R is for Reclaiming: Blogging from A to Z Challenge

The other day I was channel surfing and I stopped on an episode of Hoarders. I find something strangely fascinating and oddly inspiring about that television show. My husband doesn’t like the show because he finds it depressing, my daughter doesn’t like it because she’s a germophobe and it grosses her out. I like it because I see it and it motivates me to reclaim my space.

Now, to be perfectly clear, we are not hoarders. However, we are a family of five with a dog, and we accumulate clutter. We have rooms in our house that look as though they could be featured on that program but we also have rooms that do not. I know that I’m not a hoarder because I am willing to let go of things. In fact, I find it very freeing, as I’ve written about before.

Very slowly, we are reclaiming our space. I had taken this week off to visit with my mother and then took the latter half of the week off to clean the house. I was meant to have foot surgery tomorrow and I wanted to be sure that the house was in order whilst I recuperated. My bedroom still has piles of Christmas decorations that need to be sorted and returned to the attic. I promise you, piles are not a therapeutic and healing environment for me.

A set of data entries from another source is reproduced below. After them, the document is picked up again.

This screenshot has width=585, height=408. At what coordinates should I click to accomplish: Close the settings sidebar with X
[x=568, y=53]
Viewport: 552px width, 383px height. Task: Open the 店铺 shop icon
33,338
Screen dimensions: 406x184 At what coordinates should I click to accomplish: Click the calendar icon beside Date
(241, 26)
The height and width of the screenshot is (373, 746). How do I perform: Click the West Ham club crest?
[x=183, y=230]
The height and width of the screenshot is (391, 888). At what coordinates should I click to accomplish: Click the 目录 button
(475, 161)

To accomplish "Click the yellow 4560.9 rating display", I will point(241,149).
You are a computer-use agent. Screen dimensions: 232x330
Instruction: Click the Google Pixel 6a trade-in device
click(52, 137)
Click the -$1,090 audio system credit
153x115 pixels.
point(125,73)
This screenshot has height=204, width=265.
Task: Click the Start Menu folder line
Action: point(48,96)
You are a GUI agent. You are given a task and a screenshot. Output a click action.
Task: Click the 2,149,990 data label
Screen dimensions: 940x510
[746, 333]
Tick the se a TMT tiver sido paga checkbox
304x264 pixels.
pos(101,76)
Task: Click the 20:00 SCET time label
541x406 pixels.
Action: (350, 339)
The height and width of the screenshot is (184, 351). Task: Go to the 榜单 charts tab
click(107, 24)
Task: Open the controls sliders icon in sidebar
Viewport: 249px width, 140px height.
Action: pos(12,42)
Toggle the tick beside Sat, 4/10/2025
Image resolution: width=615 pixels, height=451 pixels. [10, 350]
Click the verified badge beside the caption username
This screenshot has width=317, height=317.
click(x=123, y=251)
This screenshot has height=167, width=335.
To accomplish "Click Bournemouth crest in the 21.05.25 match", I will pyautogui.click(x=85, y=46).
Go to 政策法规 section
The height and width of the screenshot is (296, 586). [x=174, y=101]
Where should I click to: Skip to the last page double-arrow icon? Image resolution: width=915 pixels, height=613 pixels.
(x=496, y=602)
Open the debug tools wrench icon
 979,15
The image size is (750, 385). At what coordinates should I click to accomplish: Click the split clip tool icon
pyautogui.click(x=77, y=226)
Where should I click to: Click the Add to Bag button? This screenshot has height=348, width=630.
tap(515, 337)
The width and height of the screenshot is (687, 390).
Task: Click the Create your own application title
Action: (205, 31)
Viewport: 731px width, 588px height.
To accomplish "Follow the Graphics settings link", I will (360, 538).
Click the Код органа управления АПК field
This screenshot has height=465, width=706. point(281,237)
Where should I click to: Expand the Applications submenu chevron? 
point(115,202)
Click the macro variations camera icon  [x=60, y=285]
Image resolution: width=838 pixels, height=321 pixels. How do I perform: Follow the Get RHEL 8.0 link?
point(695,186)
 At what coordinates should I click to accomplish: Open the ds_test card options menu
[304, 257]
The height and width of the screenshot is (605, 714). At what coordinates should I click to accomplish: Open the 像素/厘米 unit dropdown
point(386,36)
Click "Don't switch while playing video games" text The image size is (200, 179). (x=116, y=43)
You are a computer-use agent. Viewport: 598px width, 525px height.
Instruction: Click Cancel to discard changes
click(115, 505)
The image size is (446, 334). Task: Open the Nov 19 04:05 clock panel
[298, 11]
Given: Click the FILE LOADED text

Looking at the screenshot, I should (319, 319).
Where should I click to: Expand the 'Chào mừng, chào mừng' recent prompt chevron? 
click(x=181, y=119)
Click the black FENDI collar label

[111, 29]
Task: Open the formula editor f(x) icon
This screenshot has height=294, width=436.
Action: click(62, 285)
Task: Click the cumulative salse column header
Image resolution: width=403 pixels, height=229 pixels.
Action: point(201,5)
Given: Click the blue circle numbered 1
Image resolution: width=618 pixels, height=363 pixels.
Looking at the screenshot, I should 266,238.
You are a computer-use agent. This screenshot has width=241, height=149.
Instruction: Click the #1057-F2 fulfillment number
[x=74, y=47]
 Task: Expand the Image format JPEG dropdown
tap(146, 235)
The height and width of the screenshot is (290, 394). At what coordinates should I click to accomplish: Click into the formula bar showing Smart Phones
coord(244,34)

In a strange twist of fate, the surgery got pushed back two weeks, so now I have a few extra days to whack away at the chaos that has taken over certain rooms in our house. This enthusiasm has been, predictably, sparked by that episode of Hoarders and also by my mother’s visit. My mother is very organized and her home is meticulous. The same holds true for most of our family. My father and stepmother live in a gorgeously kept home and my brother and sister-in-law keep their house with two young children perfectly tidy. Needless to say, I envy all of them the energy and wherewithal to stay on top of keeping their homes in ship shape. (See? J is for Jealousy!)

When I do get motivated, I am extremely thorough and quite enjoy the process of sorting, purging, donating and labeling. My sister-in-law actually shared an article on spring cleaning and organizing and I recognized a couple primary reasons behind our chaotic clutter. The first is that we clean the “public rooms” first. Whenever we have company, the main floor of the house is given a good cleaning. However, boxes get filled and we take them to one of the three out-of-sight “catch-all” rooms: the basement, the sun porch or the attic. All three of these rooms overflow piles upon piles. Those are the hoarder rooms. The next room to fall prey to piles and stacks of boxes is the master bedroom. Again, out of sight from guests. I wonder if starting with the bedrooms would end up causing us to neglect the family rooms.

The other cardinal rule of clutter control that we consistently break is the “one in, one out” rule. In fact, we could probably stand to institute a “on in, two or three out” rule. Whenever we buy something new – whether it is clothing, a kitchen gadget, a new toy – we should be getting rid of something else. This is something we should do on a continual basis and something I hope to achieve by the end of the summer.

So, the reclaiming of the square footage in our home is an ongoing battle. Right now, our little house on the hill seems like it is busting at the seams but I know, deep down, that in when the kids leave for college in a few years, it will seem so quiet and empty. Until then, we’ll just navigate the chaos.

A Most Passionate Love Affair

On Thursday, I was at the office and some colleagues and I were discussing our weekend plans. One was grateful to be escaping the impending snow to attend a wedding in Florida, another was just looking forward to two days away from the office and I was brimming with the anticipation of filling the 10-yard dumpster that has been deposited in our driveway, hoping that the snow wouldn’t so apocalyptic that it interfered with my dumpster plans.

My colleague looked at me with surprise as I explained that I had even taken Monday off so that I could have three days to fill the dumpster.

“You’re taking time off to clean?” The look of disbelief on her face spoke volumes.

Yes. I take time off to clean. I revel in the delight of the dumpster. It would be a safe assessment to state that I am genetically predisposed to collect things. There are places in my house that if photographed and taken out of context could easily appear on Hoarders. The anxiety that stems from this knowledge is omnipresent. Despite the order and coziness of my living room, knowing what was lurks one floor below is a constant source of unrest for me. So, from time to time, we rent a dumpster and we fill it. Every toss of debris chips away at the hoard but, more importantly, at my accumulated disquiet.

Of course, this process is never a no holds barred purge of the clutter, which is why this is the third dumpster we’ve acquired in less than 18 months. The weekends devoted to the dumpster require thought, careful sorting, physical stamina and, God willing, a label maker.

My husband and children are always willing to help, which can sometimes, unintentionally, be a source of tension. My youngest daughter, bless her heart, actually likes to spend time with me, even if it means cleaning! However, I have a method to my madness and the best thing to do, until I need beasts of burden, is to leave me to my own crazy devices.

The payoff is a great. When the dumpster leaves us on Tuesday it will be filled to the brim and a bit more of our space will be reclaimed. I am sure that we will require at least one, if not two, more dumpster adventures in the spring but the good news is that there will finally be room for the Christmas tree!